The shell in this way was able to create visual images of shells, which are things very similar—as far as we know—to the shell itself, except that the shell is here, whereas the images of it are formed elsewhere, possibly on a retina. An image therefore presupposes a retina, which in turn presupposes a complex system stemming from an encephalon. So, in producing the shell, I also produced its image—not one, of course, but many, because with one shell you can make as
many shell-images as you want—but only potential images because to form an image you need all the requisites I mentioned before: an encephalon with its optic ganglia, and an optic nerve to carry the vibrations from outside to inside, and this optic nerve, at the other extremity, ends in something made purposely to see what there is outside, namely the eye. Now it’s ridiculous to think that, having an encephalon, one would simply drop a nerve like a fishing line cast into the darkness; until the eyes crop up, one can’t know whether there is something to be seen outside or not. For myself, I had none of this equipment, so I was the least authorized to speak of it; however, I had conceived an idea of my own, namely that the important thing was to form some visual images, and the eyes would come later in consequence. So I concentrated on making the part of me that was outside (and even the interior part of me that conditioned the exterior) give rise to an image, or rather to what would later be called a lovely image (when compared to other images considered less lovely, or rather ugly, or simply revoltingly hideous).

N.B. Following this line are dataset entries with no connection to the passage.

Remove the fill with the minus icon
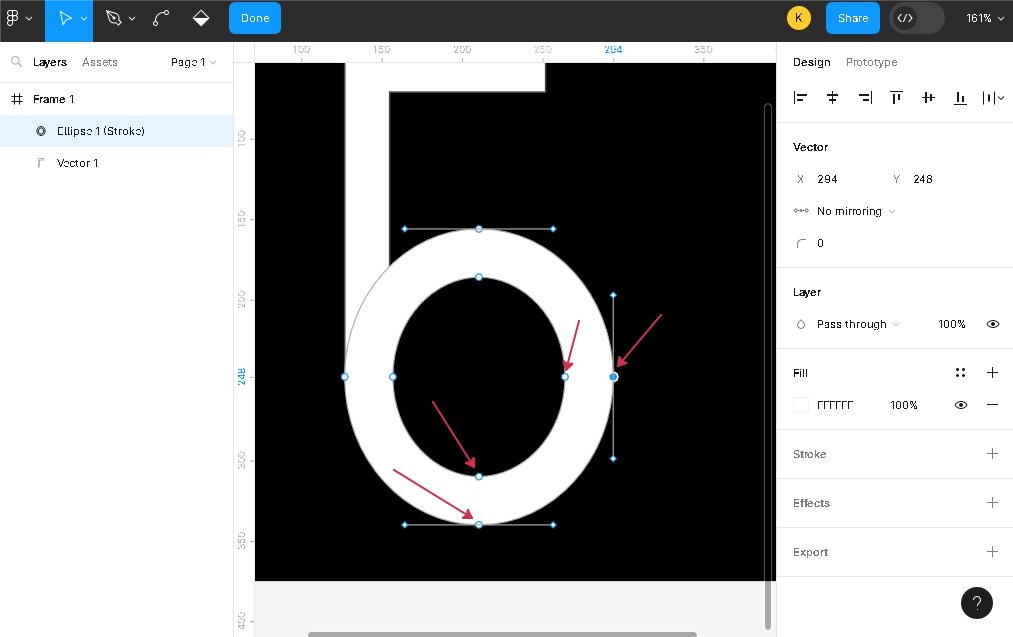 [992, 405]
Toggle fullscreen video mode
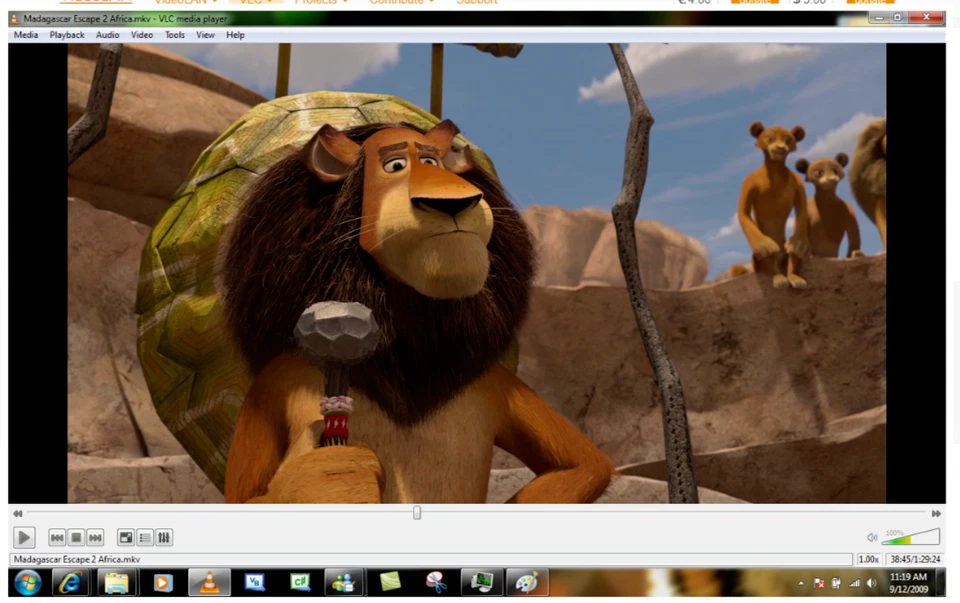Image resolution: width=960 pixels, height=603 pixels. (x=125, y=537)
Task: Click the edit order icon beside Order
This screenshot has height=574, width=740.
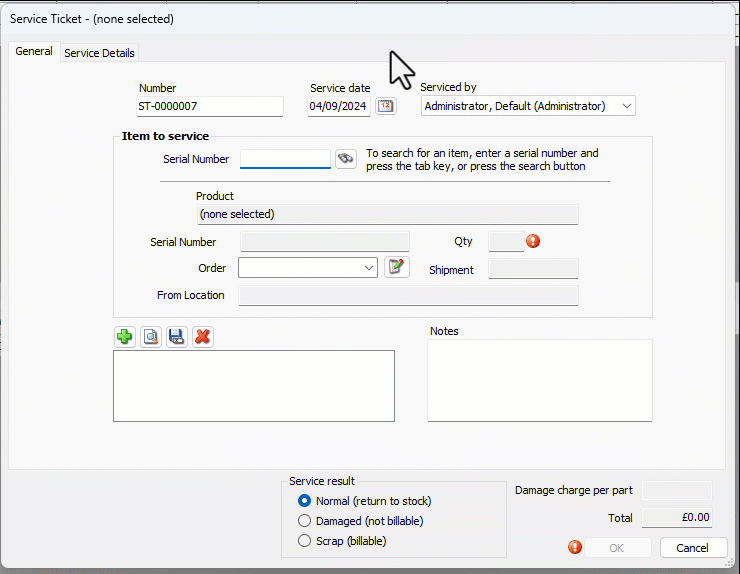Action: coord(397,267)
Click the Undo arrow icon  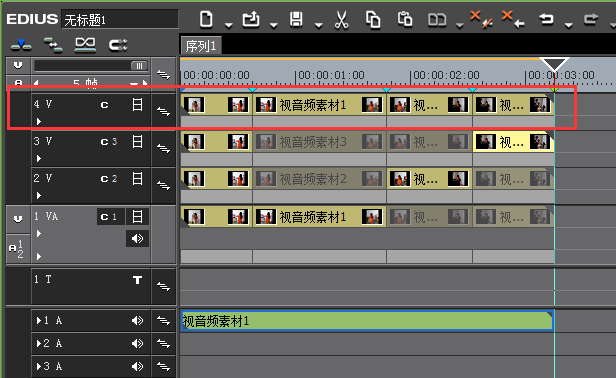(546, 19)
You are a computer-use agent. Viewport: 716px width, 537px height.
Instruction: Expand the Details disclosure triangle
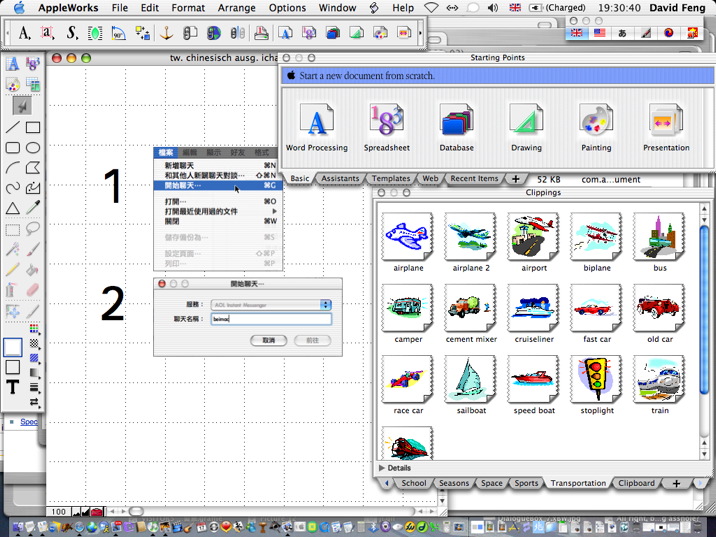(x=382, y=468)
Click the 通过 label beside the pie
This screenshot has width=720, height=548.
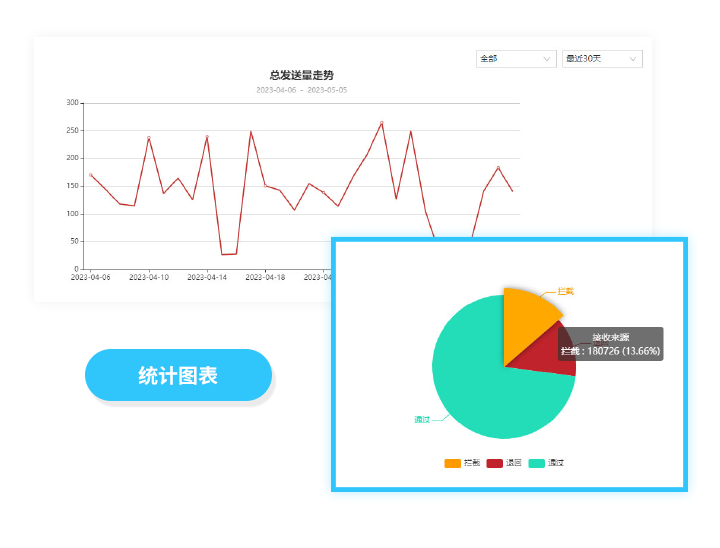click(x=422, y=419)
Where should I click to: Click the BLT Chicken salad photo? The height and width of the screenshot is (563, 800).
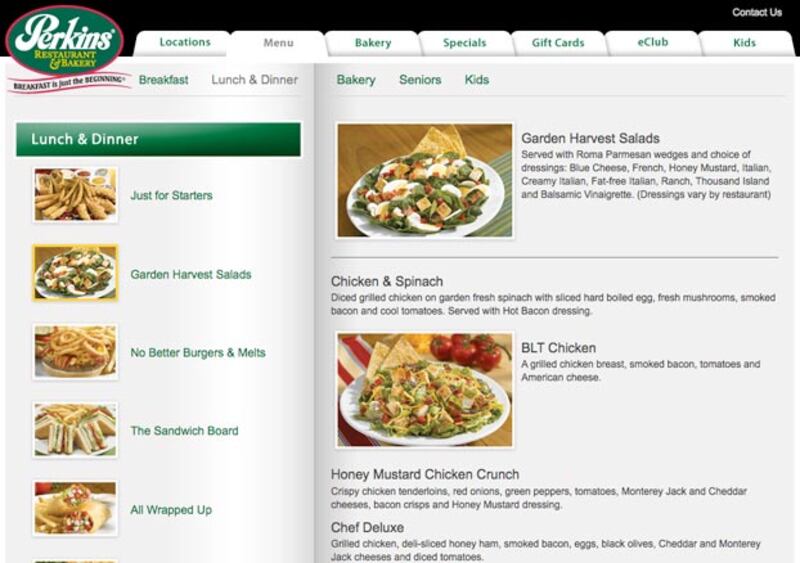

When a body succeeds in emitting or in reflecting luminous vibrations in a distinct and recognizable order—I thought—what does it do with these vibrations? Put them in its pocket? No, it releases them on the first passer-by. And how will the latter behave in the face of vibrations he can’t utilize and which, taken in this way, might even be annoying? Hide his head in a hole? No, he’ll thrust it out in that direction until the point most exposed to the optic vibrations becomes sensitized and develops the mechanism for exploiting them in the form of images. In short, I conceived of the eye-encephalon link as a kind of tunnel dug from the outside by the force of what was ready to become image, rather than from within by the intention of picking up any old image.